What does Eric think?

Eric Li:

I think o1's difficulty and GPT-4's difficulty are both very high, but the hard parts are different. When GPT-4 came out, only OpenAI had built a multimodal model. To achieve multimodal capability, whether in pre-training, post-training, SFT, or reinforcement learning, every training stage needed to be done.

The main difficulty was data, because obtaining the best reasoning data is more resource-intensive than outcome-based human feedback. Another issue is the implementation method — unlike last year's relatively clear path from text-only to multimodal models. Back then everyone already knew how to do modality fusion, how to process these datasets, but now people are still guessing how it's actually implemented and what principles underlie it.

So I think the difficulties are mainly: first, building such a dataset; second, because there are many possible implementation paths, more research investment is needed to identify the optimal one.

For smaller companies there's another challenge: the importance of reinforcement learning. Previously many startups or resource-constrained companies didn't do reinforcement learning, instead using more off-policy methods like DPO. If reinforcement learning is now being emphasized as this important, whether we must do RLHF rather than RL-free methods is a major challenge for small companies.

Monica:

In the process of catching up to o1, what do you think are the most overestimated and underestimated aspects?

Eric Li:

I think the most underestimated aspect is data — specifically, data for judging reasoning quality. Previously with RLHF, some scenarios or startups could still obtain human feedback, but getting high-quality reasoning feedback data is much more difficult. As for overestimated aspects... nothing is overestimated.
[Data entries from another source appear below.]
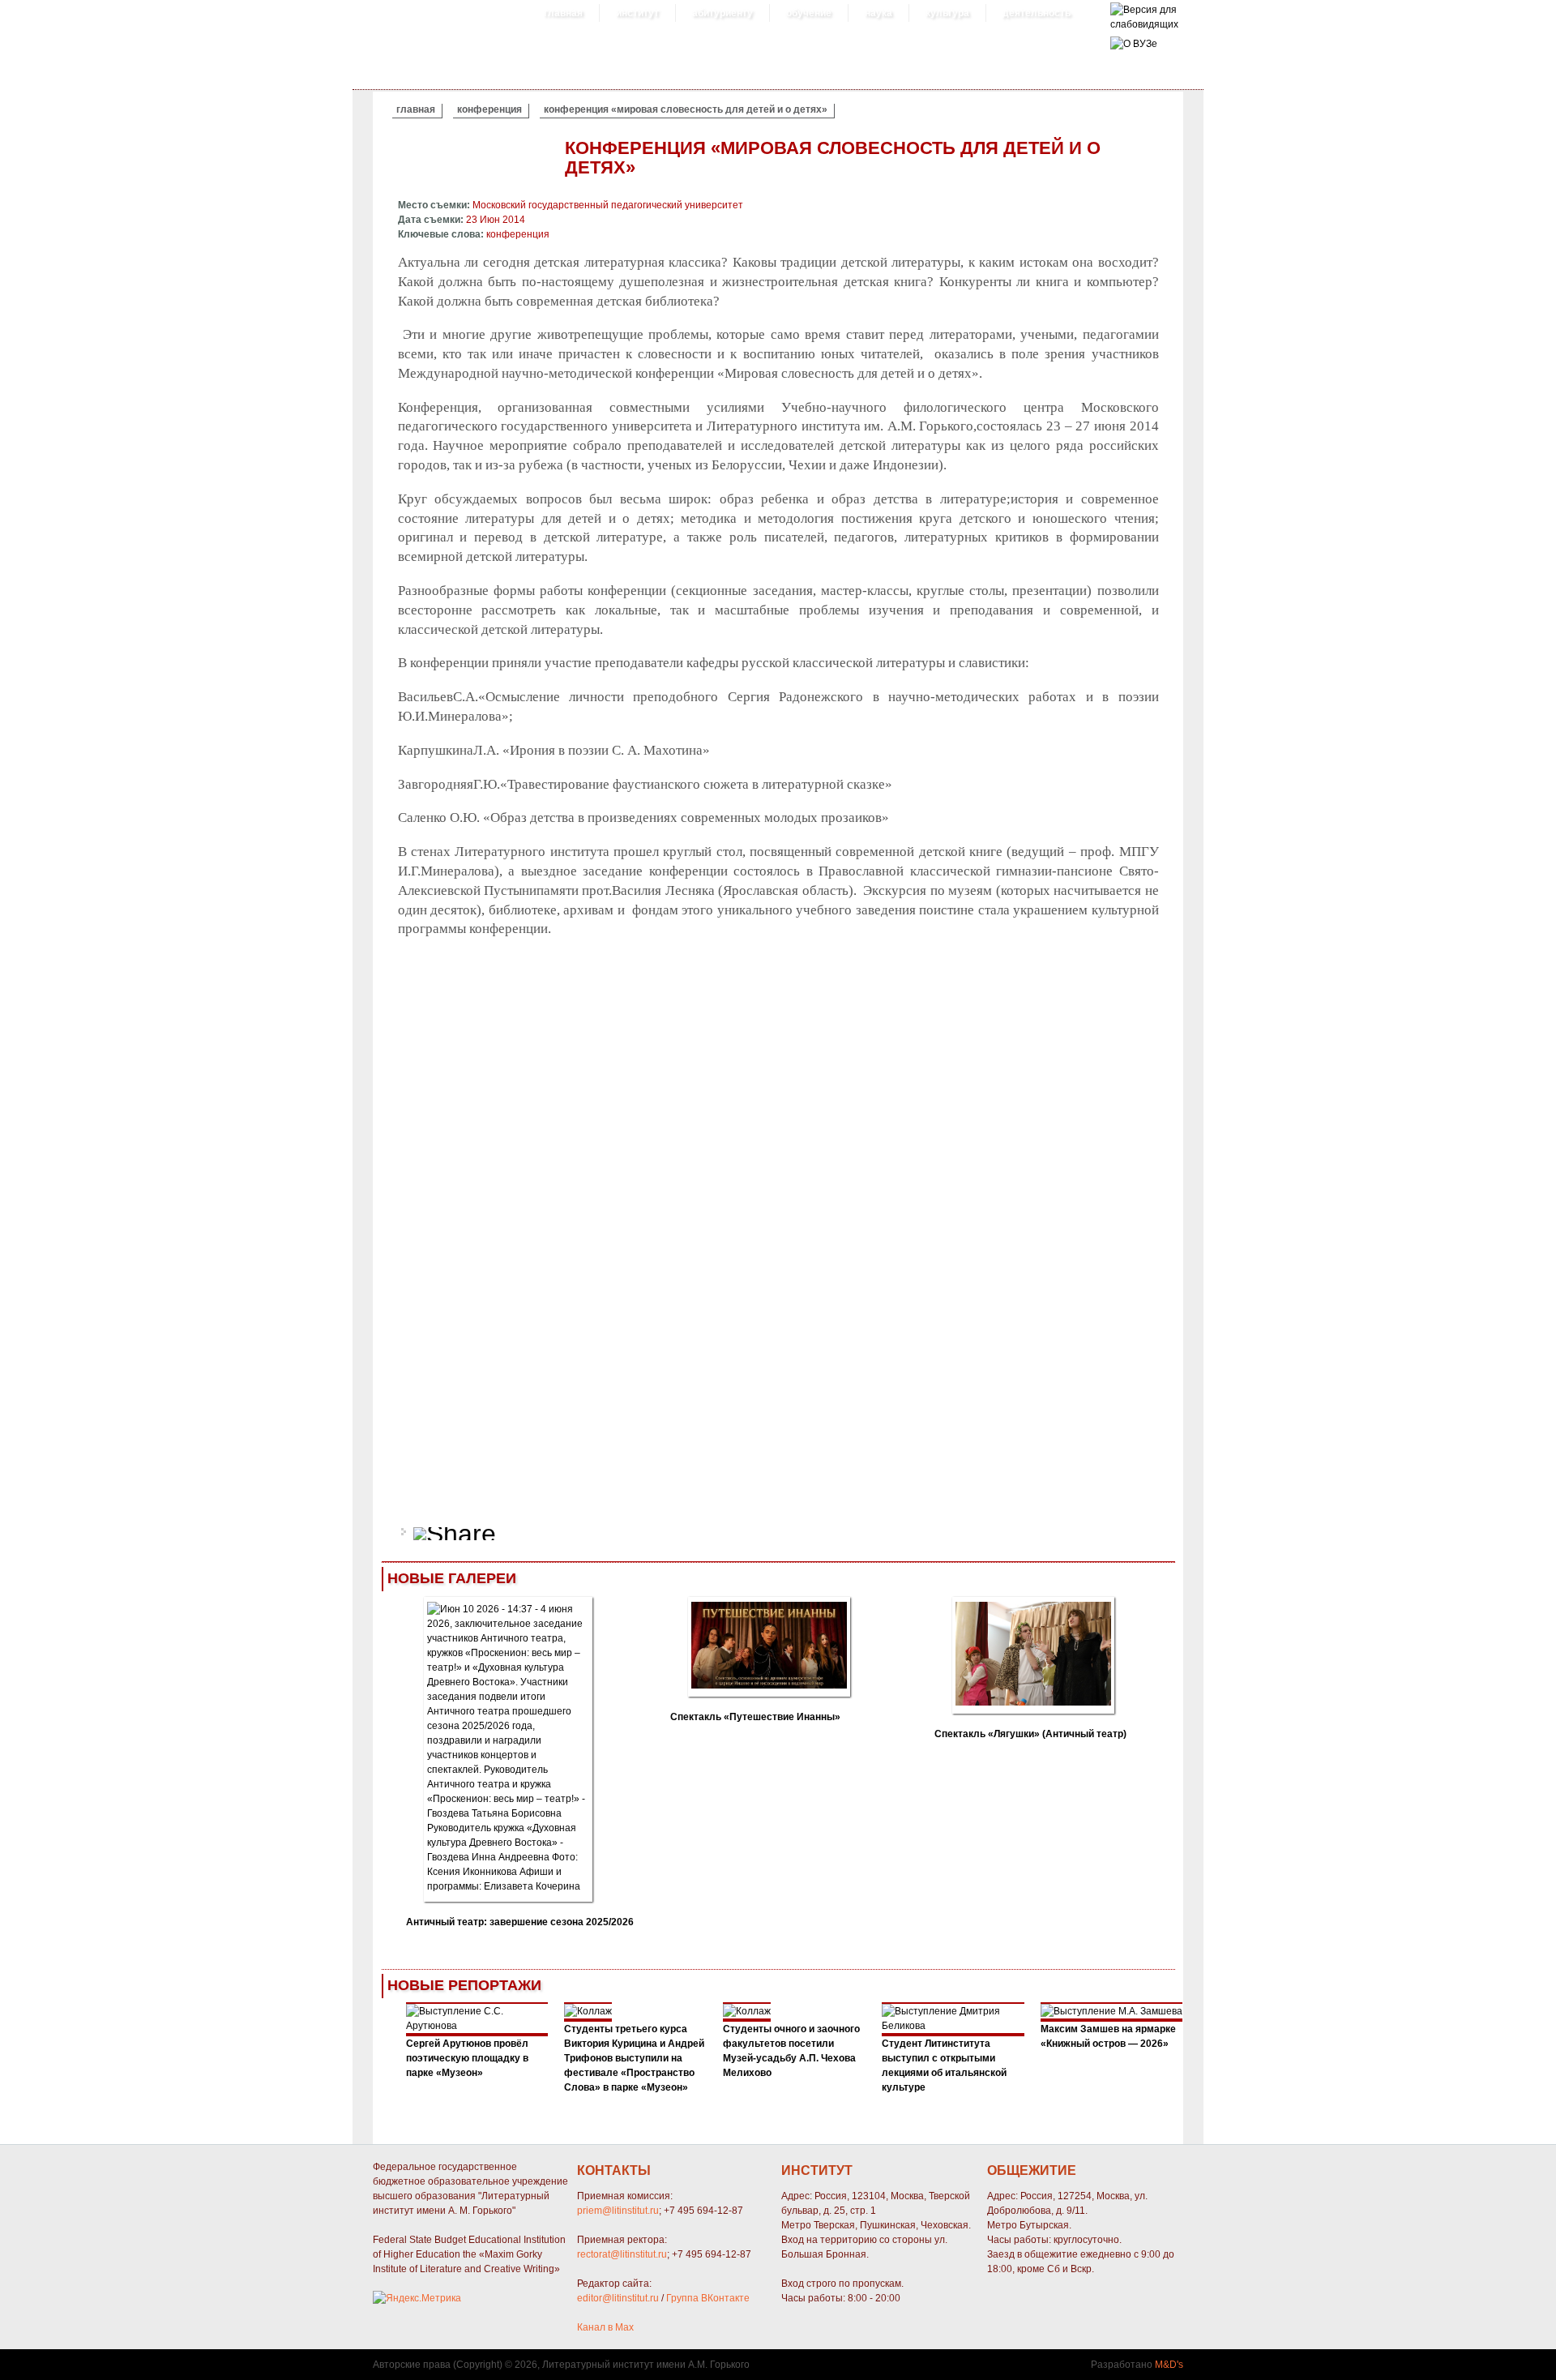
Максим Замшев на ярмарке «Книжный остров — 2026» (1108, 2036)
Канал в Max (605, 2327)
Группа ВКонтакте (708, 2298)
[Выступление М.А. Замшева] (1111, 2011)
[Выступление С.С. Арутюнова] (477, 2025)
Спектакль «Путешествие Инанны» (755, 1717)
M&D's (1169, 2364)
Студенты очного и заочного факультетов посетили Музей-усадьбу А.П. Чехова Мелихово (791, 2050)
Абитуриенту (722, 13)
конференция (489, 109)
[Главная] (1144, 24)
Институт (637, 13)
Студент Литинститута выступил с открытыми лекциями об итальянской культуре (944, 2065)
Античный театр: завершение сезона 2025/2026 (520, 1922)
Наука (878, 13)
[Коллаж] (588, 2011)
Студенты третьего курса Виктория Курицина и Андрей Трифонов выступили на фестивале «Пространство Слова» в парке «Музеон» (634, 2058)
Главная (563, 13)
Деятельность (1036, 13)
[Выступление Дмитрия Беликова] (953, 2025)
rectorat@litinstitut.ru (622, 2254)
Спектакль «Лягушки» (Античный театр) (1030, 1734)
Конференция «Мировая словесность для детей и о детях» (685, 109)
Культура (947, 13)
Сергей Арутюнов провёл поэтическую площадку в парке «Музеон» (467, 2058)
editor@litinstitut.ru (618, 2298)
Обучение (808, 13)
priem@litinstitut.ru (618, 2210)
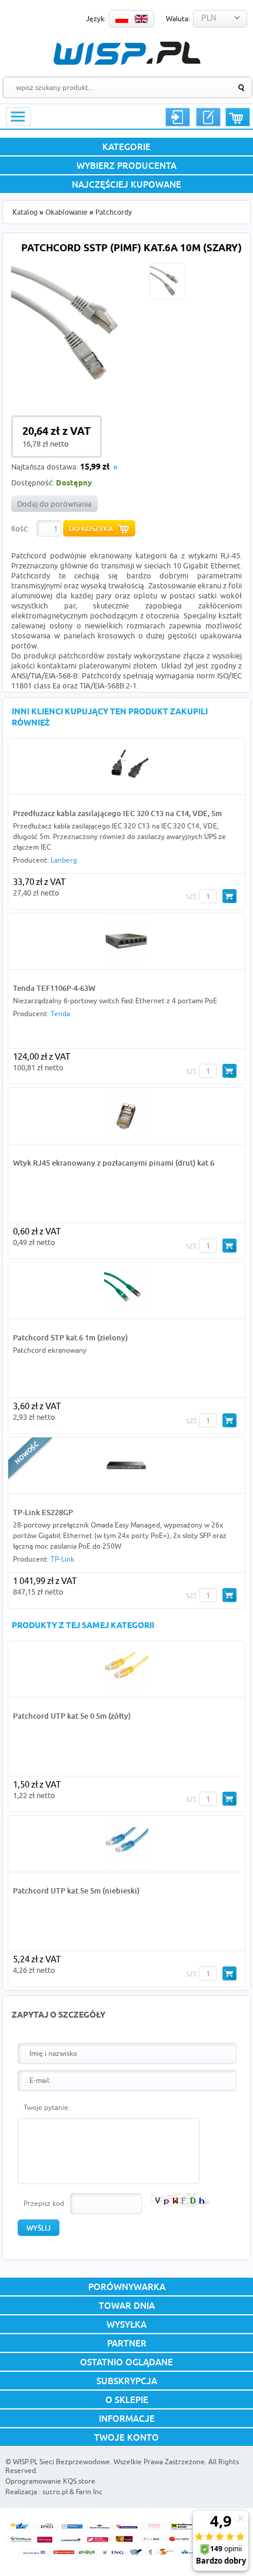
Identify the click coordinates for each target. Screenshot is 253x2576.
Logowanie (177, 117)
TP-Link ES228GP (43, 1512)
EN (141, 19)
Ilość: (20, 528)
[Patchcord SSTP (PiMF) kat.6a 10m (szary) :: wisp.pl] (78, 389)
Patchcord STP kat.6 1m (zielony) (70, 1337)
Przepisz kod (44, 2203)
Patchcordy (113, 212)
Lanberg (64, 860)
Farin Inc (89, 2491)
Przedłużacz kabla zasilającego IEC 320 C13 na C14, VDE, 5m (117, 813)
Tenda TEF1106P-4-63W (54, 988)
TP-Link (62, 1559)
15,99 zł (94, 467)
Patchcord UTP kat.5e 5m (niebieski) (76, 1890)
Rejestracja (208, 117)
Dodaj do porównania (54, 503)
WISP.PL (127, 53)
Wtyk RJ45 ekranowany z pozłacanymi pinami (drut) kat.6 (113, 1162)
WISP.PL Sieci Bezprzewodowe (61, 2461)
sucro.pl (55, 2491)
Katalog (25, 212)
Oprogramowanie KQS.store (50, 2481)
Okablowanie (66, 212)
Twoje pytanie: (47, 2107)
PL (122, 19)
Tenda (60, 1013)
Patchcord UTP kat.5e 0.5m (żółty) (72, 1715)
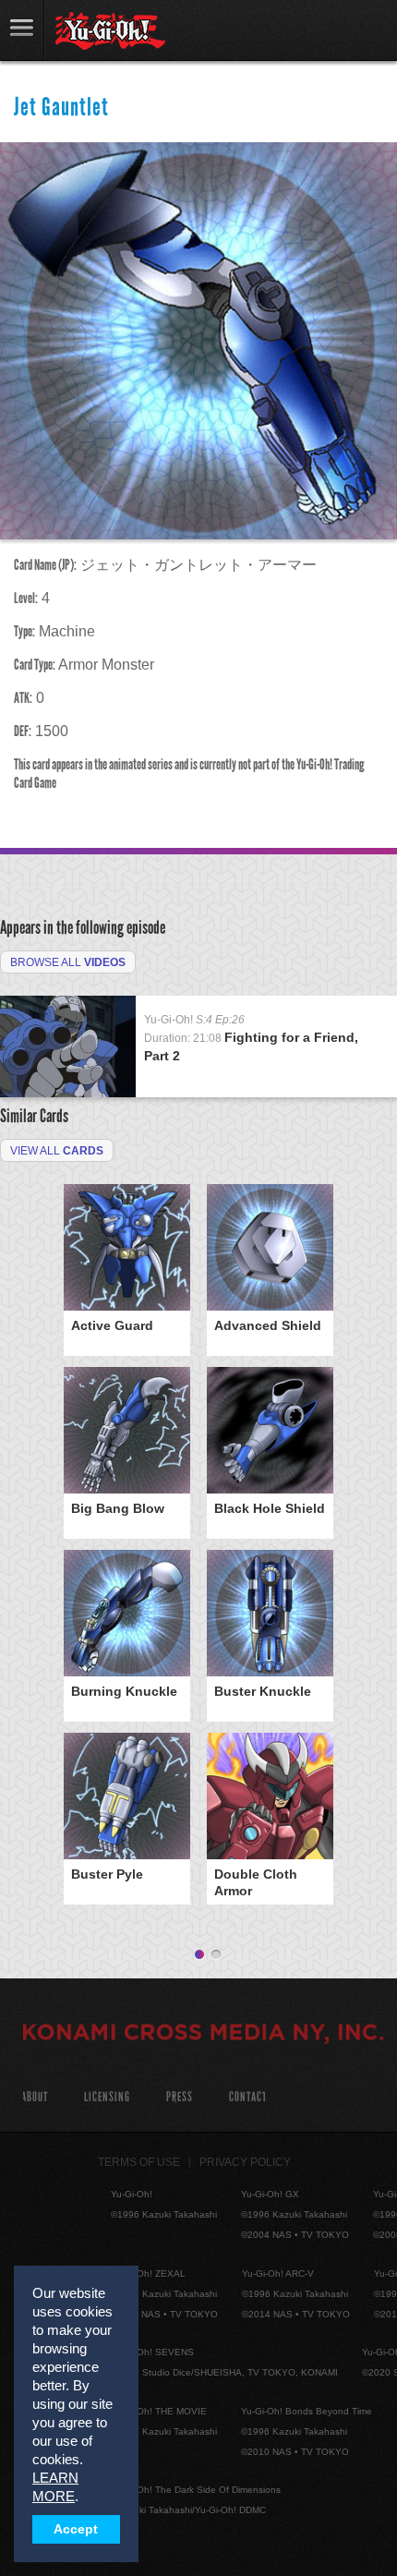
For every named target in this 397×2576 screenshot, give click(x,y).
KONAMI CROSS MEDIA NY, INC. (203, 2034)
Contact (248, 2097)
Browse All (68, 962)
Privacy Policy (245, 2162)
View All (56, 1150)
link (22, 30)
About (34, 2097)
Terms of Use (139, 2162)
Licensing (107, 2097)
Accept (76, 2529)
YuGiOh (110, 31)
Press (179, 2097)
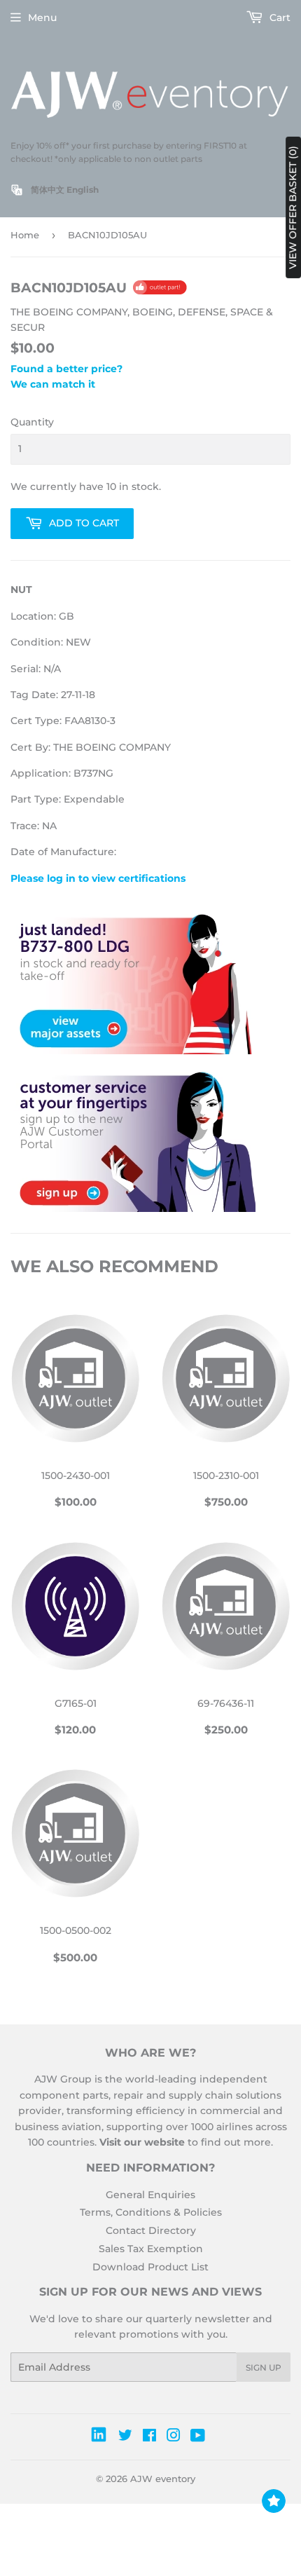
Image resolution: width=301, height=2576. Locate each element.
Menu (42, 17)
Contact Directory (151, 2230)
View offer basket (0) (292, 207)
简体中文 (47, 189)
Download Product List (150, 2267)
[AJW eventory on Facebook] (149, 2437)
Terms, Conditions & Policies (151, 2212)
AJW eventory (162, 2478)
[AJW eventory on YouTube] (197, 2437)
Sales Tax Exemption (151, 2248)
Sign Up (263, 2367)
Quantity (32, 422)
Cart (278, 17)
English (82, 189)
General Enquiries (150, 2194)
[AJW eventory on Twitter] (125, 2437)
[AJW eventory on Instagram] (174, 2437)
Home (24, 234)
It's just hard.

Su Hui:

I've also said this before — I think people underestimate the engineering challenges. From some perspectives now, the training engineering challenges are actually enormous. You need to build on top of a GPT-4-level model, and you need to master training itself to continue advancing.

Kimi Kong:

I strongly agree with Eric and Su Hui. This is both a very hard science problem and a very hard engineering problem.

The science challenge lies in how to filter high-quality data, while the engineering challenge is that training needs to incorporate inference — meaning you must be a hexagonal warrior with no weak points to pull this off.

Hopes for Development in the Field Over the Next 1-3 Years

Monica:

We've discussed a lot of interpretations and speculations. Now let's talk about hopes for the future. After seeing o1 demonstrate these capabilities, what developments do you most hope to see in this field in the near term and over the next three years? What difficult problems do you most hope get solved?

Kimi Kong:

I think within one year, coding will likely become a commodity — a skill that everyone can possess. I was chatting with a PM on my team earlier, and he said: I can write code myself with Cursor, I don't need you guys to build prototypes for me. Though he was joking when talking about his personal projects, I think this scenario might really materialize within a year, perhaps.

Actually I'm a robotics researcher by training, and I'm very much looking forward to greater progress in combining large language models with robotics, particularly in the embodiment direction. But within one to three years, I think the hardest problem to solve remains domain data. You know, most of the recipes are already laid out on the table — whether big companies or the open-source community are using roughly similar recipes.

You can choose your recipe, but you know, recipes need raw ingredients to cook, and here the raw ingredient is data. When a domain lacks good data, or data is hard to collect, or data hasn't been digitized yet — this is the biggest challenge. Specifically for Embodied Robotics, while challenging, it's not insurmountable. For robots, the data hasn't been well digitized yet, but that process has already begun.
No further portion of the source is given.